The former head of public prosecutions, Ken Macdonald, appears to share Binyam's worry that only a judicial inquiry will be "sufficiently transparent to attract public confidence".

"If crimes have been committed, to deal with them alone would amount to scapegoating and would, in any event, only scratch at the surface of the problem," he said.

The only way to achieve justice in such circumstances is to go after the individuals who set the policy, not to settle for the conviction of the grunts on the ground who carried out the policy.

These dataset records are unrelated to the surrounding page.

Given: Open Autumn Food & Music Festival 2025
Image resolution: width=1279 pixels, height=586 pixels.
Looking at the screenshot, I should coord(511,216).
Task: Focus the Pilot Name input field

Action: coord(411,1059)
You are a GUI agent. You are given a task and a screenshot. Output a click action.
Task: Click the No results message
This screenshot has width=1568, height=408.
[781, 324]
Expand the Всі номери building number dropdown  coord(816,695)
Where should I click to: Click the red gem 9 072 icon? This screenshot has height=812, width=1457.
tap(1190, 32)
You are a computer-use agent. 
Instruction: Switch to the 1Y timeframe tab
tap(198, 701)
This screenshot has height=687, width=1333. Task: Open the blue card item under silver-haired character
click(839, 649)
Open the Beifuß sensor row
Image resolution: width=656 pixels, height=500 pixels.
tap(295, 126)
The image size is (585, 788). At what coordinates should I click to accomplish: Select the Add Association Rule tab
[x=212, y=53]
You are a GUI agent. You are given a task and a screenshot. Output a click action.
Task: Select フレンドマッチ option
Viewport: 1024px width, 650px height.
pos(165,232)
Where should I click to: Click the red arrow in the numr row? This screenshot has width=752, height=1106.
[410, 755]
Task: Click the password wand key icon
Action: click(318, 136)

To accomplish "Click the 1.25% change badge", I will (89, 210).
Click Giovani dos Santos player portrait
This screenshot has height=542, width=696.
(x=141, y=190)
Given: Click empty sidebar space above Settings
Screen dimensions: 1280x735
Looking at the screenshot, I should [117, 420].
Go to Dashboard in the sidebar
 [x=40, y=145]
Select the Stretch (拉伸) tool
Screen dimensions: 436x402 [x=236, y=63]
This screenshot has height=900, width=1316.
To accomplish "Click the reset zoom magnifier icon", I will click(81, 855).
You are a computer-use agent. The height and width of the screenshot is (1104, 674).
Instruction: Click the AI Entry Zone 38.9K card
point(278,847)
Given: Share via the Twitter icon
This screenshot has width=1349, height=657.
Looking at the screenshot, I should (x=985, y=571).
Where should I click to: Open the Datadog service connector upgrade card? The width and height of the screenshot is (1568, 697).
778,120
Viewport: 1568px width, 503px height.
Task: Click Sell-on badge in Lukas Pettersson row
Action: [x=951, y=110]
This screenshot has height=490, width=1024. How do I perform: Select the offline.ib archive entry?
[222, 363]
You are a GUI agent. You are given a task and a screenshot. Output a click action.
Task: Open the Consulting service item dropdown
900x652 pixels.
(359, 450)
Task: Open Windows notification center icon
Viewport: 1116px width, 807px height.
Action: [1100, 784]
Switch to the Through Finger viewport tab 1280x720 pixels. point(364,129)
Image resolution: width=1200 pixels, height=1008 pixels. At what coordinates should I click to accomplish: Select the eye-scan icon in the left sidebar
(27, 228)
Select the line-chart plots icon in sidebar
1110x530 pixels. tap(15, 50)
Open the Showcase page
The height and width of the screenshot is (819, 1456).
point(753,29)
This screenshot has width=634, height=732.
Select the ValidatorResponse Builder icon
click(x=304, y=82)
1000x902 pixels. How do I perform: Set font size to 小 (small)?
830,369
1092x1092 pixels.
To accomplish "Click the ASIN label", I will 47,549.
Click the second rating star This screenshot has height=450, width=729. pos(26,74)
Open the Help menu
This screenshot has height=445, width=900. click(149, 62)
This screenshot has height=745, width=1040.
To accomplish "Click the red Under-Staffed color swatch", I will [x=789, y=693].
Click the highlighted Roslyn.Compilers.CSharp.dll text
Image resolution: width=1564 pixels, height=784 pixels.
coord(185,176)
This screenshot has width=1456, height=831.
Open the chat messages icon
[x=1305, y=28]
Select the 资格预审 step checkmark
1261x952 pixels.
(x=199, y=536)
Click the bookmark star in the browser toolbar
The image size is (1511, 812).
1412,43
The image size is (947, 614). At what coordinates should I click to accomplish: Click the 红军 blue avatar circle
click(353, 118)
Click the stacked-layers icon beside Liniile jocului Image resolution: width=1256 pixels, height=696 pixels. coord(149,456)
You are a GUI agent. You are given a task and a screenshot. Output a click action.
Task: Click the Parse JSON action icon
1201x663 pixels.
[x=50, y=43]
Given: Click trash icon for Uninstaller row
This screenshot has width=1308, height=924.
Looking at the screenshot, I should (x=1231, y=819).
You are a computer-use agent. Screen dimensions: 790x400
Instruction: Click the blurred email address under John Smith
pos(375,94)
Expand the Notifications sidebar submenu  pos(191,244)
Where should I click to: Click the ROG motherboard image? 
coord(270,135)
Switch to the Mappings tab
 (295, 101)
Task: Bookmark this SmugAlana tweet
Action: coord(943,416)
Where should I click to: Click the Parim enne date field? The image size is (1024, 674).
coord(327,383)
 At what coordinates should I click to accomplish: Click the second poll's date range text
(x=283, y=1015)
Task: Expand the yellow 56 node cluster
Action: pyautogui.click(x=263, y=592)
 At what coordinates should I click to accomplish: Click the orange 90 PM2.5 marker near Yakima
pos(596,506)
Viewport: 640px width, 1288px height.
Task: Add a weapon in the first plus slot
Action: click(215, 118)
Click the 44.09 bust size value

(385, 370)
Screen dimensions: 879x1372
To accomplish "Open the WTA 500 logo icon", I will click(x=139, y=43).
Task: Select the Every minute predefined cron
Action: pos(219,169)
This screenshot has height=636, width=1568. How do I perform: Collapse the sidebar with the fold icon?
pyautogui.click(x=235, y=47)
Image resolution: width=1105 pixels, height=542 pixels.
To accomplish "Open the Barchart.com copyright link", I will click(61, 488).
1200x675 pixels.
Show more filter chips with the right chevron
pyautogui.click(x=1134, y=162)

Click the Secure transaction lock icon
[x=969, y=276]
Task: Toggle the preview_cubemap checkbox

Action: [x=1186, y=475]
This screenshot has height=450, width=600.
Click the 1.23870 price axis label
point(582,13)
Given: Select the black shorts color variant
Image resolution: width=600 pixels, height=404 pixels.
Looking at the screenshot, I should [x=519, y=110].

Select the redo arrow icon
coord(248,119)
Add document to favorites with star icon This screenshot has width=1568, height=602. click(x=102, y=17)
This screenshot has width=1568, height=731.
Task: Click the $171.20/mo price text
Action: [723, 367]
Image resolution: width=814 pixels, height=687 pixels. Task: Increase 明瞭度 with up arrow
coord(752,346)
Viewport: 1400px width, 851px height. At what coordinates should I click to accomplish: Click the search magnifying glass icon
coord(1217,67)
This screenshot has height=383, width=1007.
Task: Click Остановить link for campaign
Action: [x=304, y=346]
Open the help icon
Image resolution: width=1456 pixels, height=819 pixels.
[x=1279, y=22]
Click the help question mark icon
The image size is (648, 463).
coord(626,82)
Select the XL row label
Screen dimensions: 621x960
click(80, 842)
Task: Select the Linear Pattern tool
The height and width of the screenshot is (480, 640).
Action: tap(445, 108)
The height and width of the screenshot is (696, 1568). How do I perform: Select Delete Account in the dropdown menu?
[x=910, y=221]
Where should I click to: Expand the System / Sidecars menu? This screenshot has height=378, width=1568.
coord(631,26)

Clive Stafford Smith, Mohamed's lawyers, makes clear what an inquiry should be looking into:
It is, above all, crucial that the police investigation has proper scope. As Binyam himself says, we shouldn't just blame the "little guys". We believe that Agent B and his direct superiors were involved in illegal behaviour, but the investigation should not stop there. It seems very likely that Agent B was acting with authorisation and the question must be how far up the line that authorisation went, both in the UK and the US. Agent B must not be the scapegoat: if his actions were sanctioned, the person at the top of the chain of command who sanctioned those actions must be held responsible and accountable.
To that end Binyam Mohamed is actually prepared to testify on behalf of one of the agents who colluded in his torture. To make sure that individuals are not scapegoated for what was government policy.

Because of such brave actions from people like Binyam Mohamed, the noose is surely tightening around the necks of Bush and Cheney.